BENEATH THE 12-MILE REEF hooked an Oscar nomination for Cinematography in 1953 (losing to Shane). While it’s nice to look at, that spot on the roster was probably a studio push because it was one of the first CinemaScope films and Fox was hyping their expensive new process like gangbusters. It sure wouldn’t get any awards (of the applause kind) for its acting, writing or directing. It has one standout attribute in Bernard Herrmann’s expansive music score.
Florida’s Gulf Coast: a Greek-American family sponge-diving operation runs afoul of cut-throat competition from a group of surly Anglo fishermen. Throw in a girl, some lovely sunsets, a little badly choreographed fist-fighting, underwater bubbles, a plot-turning case of the bends and a brief tangle with a big octopus.

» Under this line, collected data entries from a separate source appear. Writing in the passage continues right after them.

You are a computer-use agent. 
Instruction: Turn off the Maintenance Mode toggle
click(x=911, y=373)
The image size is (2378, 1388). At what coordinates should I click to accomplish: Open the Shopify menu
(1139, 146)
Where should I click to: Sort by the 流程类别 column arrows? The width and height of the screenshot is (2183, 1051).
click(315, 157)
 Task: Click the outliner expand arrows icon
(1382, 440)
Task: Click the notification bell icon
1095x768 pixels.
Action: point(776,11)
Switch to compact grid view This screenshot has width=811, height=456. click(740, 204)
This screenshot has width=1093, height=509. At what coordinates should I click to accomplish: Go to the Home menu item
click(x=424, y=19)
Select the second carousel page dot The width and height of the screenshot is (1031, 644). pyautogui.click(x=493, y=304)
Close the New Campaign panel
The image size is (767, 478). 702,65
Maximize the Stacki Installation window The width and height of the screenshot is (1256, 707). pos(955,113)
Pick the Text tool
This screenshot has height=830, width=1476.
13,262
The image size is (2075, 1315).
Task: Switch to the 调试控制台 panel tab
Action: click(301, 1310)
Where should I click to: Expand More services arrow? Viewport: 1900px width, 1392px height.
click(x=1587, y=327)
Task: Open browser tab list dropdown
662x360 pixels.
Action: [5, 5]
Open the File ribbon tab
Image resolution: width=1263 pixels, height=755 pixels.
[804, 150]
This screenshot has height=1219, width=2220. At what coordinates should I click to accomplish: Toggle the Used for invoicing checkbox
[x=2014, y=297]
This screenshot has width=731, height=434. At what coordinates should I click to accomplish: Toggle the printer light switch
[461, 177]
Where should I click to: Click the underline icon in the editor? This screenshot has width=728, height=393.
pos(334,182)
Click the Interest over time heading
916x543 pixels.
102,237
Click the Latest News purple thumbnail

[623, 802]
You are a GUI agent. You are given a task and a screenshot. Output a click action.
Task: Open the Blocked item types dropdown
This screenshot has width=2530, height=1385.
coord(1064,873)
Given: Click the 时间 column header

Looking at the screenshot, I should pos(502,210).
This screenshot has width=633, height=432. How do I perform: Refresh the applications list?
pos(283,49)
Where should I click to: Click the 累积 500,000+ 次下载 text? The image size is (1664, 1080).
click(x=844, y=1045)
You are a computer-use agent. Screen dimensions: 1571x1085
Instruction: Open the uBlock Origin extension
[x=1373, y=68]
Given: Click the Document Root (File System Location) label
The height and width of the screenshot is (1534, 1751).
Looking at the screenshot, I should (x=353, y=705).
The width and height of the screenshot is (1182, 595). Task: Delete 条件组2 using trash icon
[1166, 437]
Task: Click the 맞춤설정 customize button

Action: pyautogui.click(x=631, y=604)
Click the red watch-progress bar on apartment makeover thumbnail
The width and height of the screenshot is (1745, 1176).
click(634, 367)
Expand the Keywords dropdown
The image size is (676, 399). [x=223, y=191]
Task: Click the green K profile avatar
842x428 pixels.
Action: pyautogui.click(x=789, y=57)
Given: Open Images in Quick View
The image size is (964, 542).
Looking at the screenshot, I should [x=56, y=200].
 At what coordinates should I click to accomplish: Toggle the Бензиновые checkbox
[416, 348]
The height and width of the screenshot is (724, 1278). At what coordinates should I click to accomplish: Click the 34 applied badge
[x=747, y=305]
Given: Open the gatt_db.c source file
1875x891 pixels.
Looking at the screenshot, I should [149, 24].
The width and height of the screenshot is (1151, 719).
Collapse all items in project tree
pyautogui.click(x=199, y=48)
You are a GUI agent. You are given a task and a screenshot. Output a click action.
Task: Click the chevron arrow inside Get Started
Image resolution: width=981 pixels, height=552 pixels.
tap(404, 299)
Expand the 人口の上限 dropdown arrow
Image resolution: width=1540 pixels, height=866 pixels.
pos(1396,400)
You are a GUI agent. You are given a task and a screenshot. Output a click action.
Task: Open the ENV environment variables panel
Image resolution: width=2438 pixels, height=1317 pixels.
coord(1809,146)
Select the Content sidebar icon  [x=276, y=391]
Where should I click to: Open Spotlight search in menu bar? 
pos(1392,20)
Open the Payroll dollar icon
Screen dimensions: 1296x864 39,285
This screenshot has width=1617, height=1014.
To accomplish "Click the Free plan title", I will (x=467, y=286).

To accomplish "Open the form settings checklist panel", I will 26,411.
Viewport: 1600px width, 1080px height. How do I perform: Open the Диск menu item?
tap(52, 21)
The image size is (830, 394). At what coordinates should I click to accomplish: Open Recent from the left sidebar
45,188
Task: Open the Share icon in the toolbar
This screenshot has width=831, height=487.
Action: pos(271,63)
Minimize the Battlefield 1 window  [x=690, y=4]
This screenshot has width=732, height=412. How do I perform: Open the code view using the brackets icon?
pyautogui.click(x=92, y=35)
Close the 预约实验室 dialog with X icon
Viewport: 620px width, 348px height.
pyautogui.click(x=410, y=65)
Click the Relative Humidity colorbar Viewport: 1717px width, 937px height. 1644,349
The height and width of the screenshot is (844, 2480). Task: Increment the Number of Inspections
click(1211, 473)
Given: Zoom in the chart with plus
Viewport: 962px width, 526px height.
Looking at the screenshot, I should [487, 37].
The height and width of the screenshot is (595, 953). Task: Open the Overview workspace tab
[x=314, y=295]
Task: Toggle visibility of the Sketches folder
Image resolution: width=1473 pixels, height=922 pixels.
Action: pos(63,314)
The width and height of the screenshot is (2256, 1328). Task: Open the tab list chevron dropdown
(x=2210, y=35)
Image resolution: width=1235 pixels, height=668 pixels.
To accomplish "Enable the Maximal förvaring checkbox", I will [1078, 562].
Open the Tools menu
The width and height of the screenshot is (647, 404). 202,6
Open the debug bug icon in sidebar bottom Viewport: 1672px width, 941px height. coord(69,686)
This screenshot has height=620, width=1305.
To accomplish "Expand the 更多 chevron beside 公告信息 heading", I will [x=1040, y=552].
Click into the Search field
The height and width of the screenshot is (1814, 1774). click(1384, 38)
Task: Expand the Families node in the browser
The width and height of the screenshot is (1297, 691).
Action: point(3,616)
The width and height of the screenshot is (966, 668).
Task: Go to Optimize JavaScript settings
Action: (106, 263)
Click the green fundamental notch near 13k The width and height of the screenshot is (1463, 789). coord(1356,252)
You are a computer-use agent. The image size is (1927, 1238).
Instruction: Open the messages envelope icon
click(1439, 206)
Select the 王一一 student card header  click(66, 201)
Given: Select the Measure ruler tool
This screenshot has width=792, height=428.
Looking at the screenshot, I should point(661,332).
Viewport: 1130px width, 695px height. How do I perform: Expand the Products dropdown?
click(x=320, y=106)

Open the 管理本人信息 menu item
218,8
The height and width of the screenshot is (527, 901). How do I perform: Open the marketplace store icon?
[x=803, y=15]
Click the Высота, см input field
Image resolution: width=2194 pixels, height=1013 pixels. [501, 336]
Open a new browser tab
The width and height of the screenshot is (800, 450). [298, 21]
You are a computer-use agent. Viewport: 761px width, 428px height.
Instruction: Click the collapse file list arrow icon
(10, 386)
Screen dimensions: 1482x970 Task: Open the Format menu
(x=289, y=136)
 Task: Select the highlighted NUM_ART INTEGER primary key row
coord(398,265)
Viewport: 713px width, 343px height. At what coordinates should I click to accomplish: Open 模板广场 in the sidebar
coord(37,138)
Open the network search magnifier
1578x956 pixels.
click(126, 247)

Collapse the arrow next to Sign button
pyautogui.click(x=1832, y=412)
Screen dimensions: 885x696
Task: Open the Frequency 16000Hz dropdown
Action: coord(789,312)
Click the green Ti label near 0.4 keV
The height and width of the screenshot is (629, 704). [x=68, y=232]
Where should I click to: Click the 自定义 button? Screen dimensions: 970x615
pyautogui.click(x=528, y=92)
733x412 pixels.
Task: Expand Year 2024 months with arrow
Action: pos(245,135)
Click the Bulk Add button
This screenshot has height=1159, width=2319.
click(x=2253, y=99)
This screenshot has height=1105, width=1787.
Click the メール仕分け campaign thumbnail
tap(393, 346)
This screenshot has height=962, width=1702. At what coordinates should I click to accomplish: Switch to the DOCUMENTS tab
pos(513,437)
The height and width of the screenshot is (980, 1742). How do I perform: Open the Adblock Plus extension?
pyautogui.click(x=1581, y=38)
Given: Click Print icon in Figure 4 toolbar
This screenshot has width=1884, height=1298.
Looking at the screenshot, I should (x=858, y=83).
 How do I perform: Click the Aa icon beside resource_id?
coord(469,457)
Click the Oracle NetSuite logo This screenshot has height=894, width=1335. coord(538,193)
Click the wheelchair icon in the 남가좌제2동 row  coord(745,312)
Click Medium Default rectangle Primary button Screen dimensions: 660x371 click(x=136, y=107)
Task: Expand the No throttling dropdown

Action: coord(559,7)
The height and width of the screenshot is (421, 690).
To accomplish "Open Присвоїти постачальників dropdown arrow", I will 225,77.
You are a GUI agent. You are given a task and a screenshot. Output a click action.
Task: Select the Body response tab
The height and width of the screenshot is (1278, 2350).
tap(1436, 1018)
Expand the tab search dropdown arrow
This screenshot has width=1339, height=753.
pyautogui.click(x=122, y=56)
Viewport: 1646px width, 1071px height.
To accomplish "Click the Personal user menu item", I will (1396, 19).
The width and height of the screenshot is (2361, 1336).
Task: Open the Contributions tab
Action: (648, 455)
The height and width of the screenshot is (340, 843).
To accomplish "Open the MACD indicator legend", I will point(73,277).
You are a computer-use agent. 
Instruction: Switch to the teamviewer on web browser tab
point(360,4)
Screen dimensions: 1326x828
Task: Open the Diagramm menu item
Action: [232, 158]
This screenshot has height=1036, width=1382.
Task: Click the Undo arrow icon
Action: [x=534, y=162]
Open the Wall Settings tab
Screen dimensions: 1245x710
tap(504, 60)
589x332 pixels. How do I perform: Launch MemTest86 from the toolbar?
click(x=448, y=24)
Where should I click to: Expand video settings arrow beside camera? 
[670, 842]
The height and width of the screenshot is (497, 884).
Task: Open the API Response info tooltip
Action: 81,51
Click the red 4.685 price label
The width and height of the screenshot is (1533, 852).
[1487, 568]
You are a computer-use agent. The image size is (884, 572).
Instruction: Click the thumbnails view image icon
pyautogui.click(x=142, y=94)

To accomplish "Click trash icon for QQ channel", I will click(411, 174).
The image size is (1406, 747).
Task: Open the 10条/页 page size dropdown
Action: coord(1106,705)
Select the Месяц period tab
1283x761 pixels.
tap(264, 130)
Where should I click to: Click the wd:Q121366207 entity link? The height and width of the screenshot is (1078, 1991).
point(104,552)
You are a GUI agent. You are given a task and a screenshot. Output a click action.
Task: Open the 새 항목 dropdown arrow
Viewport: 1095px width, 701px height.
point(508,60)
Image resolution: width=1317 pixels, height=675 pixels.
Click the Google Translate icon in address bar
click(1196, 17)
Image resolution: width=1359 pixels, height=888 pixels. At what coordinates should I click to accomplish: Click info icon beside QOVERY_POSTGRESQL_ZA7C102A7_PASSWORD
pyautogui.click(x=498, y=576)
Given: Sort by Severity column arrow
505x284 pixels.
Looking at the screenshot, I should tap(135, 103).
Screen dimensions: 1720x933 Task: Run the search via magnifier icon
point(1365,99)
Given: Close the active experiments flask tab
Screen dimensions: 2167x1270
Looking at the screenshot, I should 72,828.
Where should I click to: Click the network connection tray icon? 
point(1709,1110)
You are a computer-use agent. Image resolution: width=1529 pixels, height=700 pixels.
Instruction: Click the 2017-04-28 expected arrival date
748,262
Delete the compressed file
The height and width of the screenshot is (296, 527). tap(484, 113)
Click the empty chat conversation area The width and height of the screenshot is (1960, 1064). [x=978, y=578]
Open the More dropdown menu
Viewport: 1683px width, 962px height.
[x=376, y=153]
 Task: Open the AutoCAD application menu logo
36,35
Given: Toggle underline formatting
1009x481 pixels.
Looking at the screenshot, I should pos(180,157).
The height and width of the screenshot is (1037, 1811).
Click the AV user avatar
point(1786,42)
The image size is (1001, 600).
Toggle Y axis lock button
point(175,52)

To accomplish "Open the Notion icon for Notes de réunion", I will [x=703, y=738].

Robert D. Webb had deservedly been honored with an Oscar in 1938 for In Old Chicago, in the since-discontinued Assistant Director category, giving shape and verve to the climactic fire spectacle, but you wouldn’t know it from watching his patchy work over the 102-minutes of this leaky vessel. He wasn’t helped by a poor screenplay from A.I. Bezzerides, who invented a prejudice subplot (Anglos vs. Greeks) that was misplaced historically and shoehorned in a clumsy romance angle. Since the movie concerns the slow-moving actions of sponge divers, he probably felt he needed to kitchen-sink it. Trite stuff.
The Ouch Factor is increased exponentially by leads Robert Wagner and Terry Moore, who are both terrible (and looking hairstyle-ridiculous to boot).* Wagner had a decent supporting role that year in Titanic, but in his first lead his callowness shows up in bright relief. Moore is about as appealing as an empty shrimp basket, murdering her lines with a fake fervor nearly unmatched in a decade chocked full of bra-centered scenery chompers. Campy virility comes through Gilbert Roland (cue the chest-hair-forest & cigar mauling). Typically on-target accent work from J.Carrol Naish contrasts with rather weak supporting gigs from bad guys Richard Boone and Peter Graves. Lusty ethnic’y declarations and hearty backslapping abound. The kind of movie where Instantaneous Flirting lurches immediately into a laughing chase through palm trees.
It’s all announced with an exuberant flourish in Bernard Herrmann’s main theme, doing justice to the whole majesty-of-the-depths concept; throughout, his scoring does its best to pump life into the talky nonsense. He was really cooking that year with two more rousing adventure soundtracks—a good one for White Witch Doctor and a great job on King Of The Khyber Rifles. The Academy ignored all three.
With Angela Clarke, Jay Novello, Jacques Aubuchon and Harry Carey Jr. Filmed on location in Tarpon Springs, Key West and the Bahamas at a cost of $1,560,000, it brought in enough teenagers with crushes on Wagner to gross $10,900,000, the 13th most seen picture show of the year.
*Funny comment from critic Paul Mavis on Wagner’s ‘Greek’ curled hair, calling it a “cross between the comic’s Dondi and actress Ruth Roman”. Mavis does a sterling full-scale harvesting of this sponge in his review at DVD Talk.